That is true, but one point that I did not mention is that not only do you need to compute a matrix exponential, you also need to perform a time-integral of the Hamiltonian with high enough order of convergence (since the Hamiltonian does not commute with itself at different times), so even with exponential schemes you may be forced to take smaller time steps to reach convergence.
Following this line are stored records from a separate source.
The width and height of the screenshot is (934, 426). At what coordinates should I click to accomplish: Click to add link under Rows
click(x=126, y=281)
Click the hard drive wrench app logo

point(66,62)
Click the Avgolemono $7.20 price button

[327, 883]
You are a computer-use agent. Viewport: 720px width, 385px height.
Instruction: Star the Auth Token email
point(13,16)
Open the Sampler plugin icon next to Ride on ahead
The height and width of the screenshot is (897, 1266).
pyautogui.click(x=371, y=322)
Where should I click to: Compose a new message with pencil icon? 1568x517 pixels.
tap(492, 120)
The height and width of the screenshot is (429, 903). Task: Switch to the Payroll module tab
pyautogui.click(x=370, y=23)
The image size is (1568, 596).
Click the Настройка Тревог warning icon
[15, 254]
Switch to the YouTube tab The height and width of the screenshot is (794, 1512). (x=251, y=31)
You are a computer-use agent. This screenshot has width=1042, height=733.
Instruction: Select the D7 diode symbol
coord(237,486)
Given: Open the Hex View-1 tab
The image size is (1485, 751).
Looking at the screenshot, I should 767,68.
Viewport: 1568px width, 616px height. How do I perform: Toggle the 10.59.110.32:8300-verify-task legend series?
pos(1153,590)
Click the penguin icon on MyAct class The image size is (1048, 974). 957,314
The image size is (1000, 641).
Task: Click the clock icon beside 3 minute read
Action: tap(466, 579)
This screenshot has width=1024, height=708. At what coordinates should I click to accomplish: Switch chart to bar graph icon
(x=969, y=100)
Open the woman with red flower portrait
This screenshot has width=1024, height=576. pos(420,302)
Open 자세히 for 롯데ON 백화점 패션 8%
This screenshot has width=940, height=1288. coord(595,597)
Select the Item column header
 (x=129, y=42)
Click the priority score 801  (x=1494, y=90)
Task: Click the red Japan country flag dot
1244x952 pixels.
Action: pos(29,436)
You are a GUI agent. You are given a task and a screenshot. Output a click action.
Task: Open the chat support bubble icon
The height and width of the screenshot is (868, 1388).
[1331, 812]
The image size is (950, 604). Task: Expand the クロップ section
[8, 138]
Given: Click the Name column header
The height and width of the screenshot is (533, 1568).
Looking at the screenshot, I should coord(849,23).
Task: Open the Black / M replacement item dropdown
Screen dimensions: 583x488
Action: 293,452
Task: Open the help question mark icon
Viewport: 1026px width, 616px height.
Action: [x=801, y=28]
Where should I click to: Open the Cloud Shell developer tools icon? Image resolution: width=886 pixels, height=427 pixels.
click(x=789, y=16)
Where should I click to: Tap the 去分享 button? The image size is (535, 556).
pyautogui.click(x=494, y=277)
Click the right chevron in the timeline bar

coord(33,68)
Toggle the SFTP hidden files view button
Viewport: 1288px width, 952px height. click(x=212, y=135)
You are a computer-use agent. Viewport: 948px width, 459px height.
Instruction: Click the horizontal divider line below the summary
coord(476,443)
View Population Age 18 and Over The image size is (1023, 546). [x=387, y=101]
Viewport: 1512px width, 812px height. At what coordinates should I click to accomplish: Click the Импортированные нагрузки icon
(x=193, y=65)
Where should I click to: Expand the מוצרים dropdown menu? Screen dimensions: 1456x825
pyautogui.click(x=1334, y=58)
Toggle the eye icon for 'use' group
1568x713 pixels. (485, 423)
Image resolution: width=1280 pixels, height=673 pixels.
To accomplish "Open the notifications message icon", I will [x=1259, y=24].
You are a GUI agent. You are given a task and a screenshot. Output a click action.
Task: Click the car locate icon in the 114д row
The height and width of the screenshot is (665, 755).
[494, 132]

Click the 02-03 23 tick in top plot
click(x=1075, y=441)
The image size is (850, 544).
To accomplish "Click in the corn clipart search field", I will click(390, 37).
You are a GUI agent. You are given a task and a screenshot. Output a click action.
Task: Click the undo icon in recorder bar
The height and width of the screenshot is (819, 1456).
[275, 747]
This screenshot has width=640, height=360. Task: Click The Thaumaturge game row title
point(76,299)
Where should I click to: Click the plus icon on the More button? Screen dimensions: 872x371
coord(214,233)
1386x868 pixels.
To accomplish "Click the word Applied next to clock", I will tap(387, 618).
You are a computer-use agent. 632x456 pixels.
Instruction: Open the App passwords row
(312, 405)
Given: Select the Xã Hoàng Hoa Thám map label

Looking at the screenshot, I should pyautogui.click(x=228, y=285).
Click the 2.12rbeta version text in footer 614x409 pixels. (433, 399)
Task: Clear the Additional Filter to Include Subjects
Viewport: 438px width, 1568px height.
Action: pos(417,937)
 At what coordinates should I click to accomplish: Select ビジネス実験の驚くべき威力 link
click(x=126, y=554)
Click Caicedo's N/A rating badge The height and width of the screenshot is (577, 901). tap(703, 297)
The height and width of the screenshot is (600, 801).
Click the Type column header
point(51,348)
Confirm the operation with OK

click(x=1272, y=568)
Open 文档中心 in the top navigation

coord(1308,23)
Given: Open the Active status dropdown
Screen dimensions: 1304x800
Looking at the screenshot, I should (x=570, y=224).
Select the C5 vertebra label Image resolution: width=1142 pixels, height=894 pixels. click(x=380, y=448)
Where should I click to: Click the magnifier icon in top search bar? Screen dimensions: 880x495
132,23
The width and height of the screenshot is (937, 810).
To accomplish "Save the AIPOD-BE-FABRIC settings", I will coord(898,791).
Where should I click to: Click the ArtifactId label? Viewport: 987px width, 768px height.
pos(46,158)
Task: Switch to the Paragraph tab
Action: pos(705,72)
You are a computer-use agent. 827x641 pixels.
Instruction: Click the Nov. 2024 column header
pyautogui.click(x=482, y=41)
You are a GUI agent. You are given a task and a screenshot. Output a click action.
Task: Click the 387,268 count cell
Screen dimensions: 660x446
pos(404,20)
When you have really different time scales going on in your system, you may be forced to be very clever in dealing with those: Solving Schrödinger equation in semiclassical regime with highly oscillatory time-dependent potentials - ScienceDirect

The largest benefit for me using exponential schemes (with splittings) has been to alleviate issues with instabilities; my results may not be fully converged with using Crank–Nicolson, because my time step is too large, but I can get a rough idea, because CN will never explode. With RK4 I’m forced to take small time steps (actually much smaller, in the atomic case with a Coulomb singularity at r=0).

Did you change the tolerance? Or Tsit5 with adaptive=false? Most likely what’s happening is just adaptive time stepping is giving you the tolerance you requested, which is not what you were looking for.

For time-dependent Schrodinger, Magnus methods are the method people usually point to.

https://diffeq.sciml.ai/stable/solvers/nonautonomous_linear_ode/#State-Independent-Solvers

Those will use the matrix exponential but mix it with an RK scheme that is optimized by ignoring terms related to state-dependent RHS.

Notice this paper uses a Magnus method. So I guess we’re very clever.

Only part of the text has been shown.